The implied nude. Demure and forever discrete, the implied nude is society’s answer to the tasteful nude or what I like to think of as the “hidden nipple dichotomy.”
I could practically hear your eyebrows raise just now. Did he say “nipple”? Everybody knows that we don’t talk about those. I find that ironic, considering everybody’s got them – men, women, children, and most mammals that roam this big beautiful world. Regardless, society (ours anyway) has deemed the nipple taboo in public, unless you’re a dude, a baby or a farm animal. Or… if you’re a government art project or church. There’s your irony.
Nudity is a problem for Americans. It disrupts our social exchange.
— Eric Fischl
LUXE featuring Liz Ashley, 36″ x 48″, acrylic on canvas.
It’s ironic because nipples in and of themselves are harmless and beautiful body parts. And like other body parts, they serve a function… a beautiful nurturing relationship between mother and child and man and woman. Regardless, some might even go as far as suggesting nipples remain forever hidden from public view in both reality and art. But that doesn’t make them taboo – not to me anyway. I am, however, not the governing rule. After all, nipple dichotomy isn’t new and it’s probably not going to change anytime soon. So, in the interim, society yields to G/PG versions referred to as “The Implied Nude” or “Demure Nude”.
Demure or nude? PREMIER, pearl acrylic on canvas, 48″ x 36″.
Implied = the viewer is not sure the model is nude, but it is implied.
Demure = the model is nude but parts are covered i.e. the subject is being demure.
Sometimes less is more. In my ongoing research, it appears that there is a wide variation of the definition of “Implied Nude”. It’s mostly agreed that it means the model is nude but no “private” parts are visible in the photographic image or artwork. So, we’re actually talking about more than nipples here – we’re talking “private parts”, which is often defined differently from one viewer to the next. Either way, the point of an “implied nude” is to show a nude or imply nudity, without showing private parts or nipples (which to some are private parts). For me, that introduces a different element because in many ways implied nudes are actually sexier than full-on nudes. Implied nudes offer a titillating quality that sometimes gets lost in a more straight-forward art nude. Personally, I love a beautifully created implied or demure image as much as a nude. Implied nudes often call the imagination into play and that can be fun.
Naked is a human commodity. Nudity is God’s art.
— David Allio
SOLSTICE featuring Leona. 24″ x 72″, acrylic on canvas.
Sometimes you see the term “demure nude”, which is often confused with “implied nude”, because really, they are similar. “Demure nude” is a beautiful term that means the model is nude but nothing is showing, whereas “implied nude” often gives the appearance and context of being nude, when they may not actually be, like posing a model under a sheet or partly hiding her figure with props or foliage, which sometimes introduces a voyeuristic perspective. In a true implied nude the model could be wearing a bikini and you’d never know it. Nudity is implied by the pose and setting.

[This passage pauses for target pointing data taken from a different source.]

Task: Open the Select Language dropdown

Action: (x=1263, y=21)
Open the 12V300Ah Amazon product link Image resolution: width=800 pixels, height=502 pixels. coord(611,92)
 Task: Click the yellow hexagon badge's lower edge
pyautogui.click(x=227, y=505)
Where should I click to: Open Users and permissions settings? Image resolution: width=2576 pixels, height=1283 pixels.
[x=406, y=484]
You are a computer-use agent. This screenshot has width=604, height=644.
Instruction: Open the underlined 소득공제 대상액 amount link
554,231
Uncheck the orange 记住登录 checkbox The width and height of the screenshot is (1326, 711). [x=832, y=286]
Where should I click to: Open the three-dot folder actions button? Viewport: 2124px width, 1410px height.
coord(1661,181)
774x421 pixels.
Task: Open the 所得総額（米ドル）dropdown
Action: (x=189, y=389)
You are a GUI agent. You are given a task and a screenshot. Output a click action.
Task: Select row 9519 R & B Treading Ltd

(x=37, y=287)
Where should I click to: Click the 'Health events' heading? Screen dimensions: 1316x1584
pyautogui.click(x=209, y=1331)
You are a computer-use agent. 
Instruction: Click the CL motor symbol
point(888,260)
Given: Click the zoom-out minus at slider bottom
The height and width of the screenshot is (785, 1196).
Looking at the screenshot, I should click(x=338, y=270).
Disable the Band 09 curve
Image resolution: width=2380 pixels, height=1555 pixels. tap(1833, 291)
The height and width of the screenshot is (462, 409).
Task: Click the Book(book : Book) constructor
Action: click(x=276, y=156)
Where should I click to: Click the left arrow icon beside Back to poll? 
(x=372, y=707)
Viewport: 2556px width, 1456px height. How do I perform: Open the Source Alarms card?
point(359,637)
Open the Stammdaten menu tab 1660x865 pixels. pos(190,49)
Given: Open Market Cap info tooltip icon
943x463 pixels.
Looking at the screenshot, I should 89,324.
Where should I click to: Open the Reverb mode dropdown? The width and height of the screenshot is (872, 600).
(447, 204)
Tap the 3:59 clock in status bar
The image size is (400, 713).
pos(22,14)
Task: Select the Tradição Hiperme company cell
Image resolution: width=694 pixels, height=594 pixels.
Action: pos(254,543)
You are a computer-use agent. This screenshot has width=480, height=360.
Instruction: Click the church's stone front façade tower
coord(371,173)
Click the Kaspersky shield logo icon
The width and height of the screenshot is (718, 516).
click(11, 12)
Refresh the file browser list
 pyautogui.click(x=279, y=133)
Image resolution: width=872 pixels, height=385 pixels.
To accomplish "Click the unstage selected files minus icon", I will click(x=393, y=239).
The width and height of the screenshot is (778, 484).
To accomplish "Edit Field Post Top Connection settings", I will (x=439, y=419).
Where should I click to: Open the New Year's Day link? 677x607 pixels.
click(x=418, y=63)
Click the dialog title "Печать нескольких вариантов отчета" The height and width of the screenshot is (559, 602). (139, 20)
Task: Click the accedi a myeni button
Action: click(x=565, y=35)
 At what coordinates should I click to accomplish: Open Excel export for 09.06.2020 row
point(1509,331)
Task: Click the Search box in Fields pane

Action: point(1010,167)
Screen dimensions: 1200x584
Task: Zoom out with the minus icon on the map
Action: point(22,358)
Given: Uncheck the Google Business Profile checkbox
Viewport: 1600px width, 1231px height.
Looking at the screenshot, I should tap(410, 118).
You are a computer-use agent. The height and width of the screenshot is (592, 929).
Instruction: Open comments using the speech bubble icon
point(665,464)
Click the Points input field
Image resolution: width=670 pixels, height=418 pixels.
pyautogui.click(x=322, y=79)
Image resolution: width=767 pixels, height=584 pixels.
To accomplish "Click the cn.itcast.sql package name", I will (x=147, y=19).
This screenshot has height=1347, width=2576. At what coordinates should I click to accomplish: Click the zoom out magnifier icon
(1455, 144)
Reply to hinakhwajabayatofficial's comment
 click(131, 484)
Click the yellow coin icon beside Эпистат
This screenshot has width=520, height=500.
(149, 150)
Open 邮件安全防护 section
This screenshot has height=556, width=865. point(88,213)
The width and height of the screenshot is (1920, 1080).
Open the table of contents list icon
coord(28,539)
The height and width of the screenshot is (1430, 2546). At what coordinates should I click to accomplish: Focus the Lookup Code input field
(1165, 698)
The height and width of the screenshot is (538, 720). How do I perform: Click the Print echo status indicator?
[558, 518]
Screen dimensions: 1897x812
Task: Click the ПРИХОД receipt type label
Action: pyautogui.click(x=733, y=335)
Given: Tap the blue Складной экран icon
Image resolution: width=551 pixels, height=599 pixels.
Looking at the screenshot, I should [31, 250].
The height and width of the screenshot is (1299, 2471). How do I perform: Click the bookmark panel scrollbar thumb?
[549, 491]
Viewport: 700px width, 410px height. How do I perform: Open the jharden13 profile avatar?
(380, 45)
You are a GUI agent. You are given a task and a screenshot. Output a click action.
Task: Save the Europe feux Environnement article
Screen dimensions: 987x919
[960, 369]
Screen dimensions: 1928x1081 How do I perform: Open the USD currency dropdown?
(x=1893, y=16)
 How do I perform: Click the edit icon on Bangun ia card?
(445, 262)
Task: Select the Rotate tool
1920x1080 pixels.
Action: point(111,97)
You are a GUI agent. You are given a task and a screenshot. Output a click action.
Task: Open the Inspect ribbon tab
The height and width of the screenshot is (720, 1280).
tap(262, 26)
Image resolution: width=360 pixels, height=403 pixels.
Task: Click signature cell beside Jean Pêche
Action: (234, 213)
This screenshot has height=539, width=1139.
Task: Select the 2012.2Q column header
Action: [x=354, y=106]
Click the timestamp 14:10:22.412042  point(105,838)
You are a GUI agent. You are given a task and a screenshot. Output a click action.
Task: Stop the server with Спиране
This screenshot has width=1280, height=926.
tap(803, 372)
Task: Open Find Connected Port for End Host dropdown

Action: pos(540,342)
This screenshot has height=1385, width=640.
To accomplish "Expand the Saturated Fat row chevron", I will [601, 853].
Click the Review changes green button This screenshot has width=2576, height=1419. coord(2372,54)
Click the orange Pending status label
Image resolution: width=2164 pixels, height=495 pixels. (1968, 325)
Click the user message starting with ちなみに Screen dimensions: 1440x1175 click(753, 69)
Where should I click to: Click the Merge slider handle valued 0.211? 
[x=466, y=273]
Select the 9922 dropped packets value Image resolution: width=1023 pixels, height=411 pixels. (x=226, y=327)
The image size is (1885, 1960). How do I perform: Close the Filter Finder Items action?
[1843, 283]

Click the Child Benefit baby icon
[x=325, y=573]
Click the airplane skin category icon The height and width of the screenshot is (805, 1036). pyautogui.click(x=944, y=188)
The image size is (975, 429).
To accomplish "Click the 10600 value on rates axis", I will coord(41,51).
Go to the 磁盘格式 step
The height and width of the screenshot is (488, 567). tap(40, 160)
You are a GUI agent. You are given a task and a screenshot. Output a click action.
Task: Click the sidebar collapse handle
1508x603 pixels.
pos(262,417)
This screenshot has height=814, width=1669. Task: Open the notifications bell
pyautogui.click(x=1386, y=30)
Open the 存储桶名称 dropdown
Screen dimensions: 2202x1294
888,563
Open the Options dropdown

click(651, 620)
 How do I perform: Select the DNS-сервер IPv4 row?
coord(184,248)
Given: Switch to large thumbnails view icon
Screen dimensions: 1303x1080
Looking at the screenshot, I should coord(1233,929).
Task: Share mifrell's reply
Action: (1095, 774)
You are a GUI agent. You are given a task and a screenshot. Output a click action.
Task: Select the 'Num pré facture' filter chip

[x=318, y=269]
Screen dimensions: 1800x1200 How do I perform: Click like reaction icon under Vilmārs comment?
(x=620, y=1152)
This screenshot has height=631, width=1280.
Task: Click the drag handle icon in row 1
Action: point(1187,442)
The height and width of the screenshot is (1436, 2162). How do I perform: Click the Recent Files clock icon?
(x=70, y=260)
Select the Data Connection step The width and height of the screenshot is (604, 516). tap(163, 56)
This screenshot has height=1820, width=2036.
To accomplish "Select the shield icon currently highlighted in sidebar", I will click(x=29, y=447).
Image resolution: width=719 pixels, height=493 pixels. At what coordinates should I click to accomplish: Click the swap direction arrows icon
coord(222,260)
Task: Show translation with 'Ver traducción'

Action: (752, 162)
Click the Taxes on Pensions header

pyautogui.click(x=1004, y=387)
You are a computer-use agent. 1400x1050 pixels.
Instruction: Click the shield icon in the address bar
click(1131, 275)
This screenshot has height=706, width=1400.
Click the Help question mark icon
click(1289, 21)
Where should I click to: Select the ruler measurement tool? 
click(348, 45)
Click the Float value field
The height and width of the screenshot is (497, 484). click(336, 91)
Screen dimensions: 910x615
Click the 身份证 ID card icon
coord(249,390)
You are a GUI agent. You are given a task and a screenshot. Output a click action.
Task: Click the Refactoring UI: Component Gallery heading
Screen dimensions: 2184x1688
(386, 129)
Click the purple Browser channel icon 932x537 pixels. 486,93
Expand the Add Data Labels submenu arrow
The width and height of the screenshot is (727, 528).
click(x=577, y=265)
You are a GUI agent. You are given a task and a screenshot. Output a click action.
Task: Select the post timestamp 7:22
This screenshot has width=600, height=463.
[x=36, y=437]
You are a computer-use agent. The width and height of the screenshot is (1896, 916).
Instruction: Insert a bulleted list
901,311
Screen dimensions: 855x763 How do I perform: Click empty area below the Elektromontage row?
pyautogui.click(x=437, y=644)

Playboy Model Heather Carolyn from our 2007 photo session
and later featured in my metal painting Siren.
The implied nude implies that the model is nude but because of the pose, camera angle, crop, lighting, etc., you can’t conclusively determine from the photo that the model doesn’t have some strips of cloth somewhere. Let your imagination run amuck. We see this all the time. All you have to do is visit the magazine rack at any grocery store or drive by your favorite billboards (in Vegas anyway).
I’ve worked with model Stephanie on a few occasions and she was featured in my painting Mirage.
In the end, I have to wonder if it really matters. Nude, implied nude, demure… these have all been discussed and debated for many millennia. I never understood all the confusion. These terms have been around for a very long time. I honestly don’t put a lot of consideration into the debate regarding my art when creating a new painting. I personally find beauty in the human body, especially the female body – implied, demure, and full-on nude figurative artworks. It’s all beautiful. And that’s what art should be about — beauty. Far too much time is wasted (I believe) in debating such matters, rather than enjoying art for what it is — a celebration of beauty.
Every artist undresses his subject, whether human or still life. It is his business to find essences in surfaces, and what more attractive and challenging surface than the skin around a soul?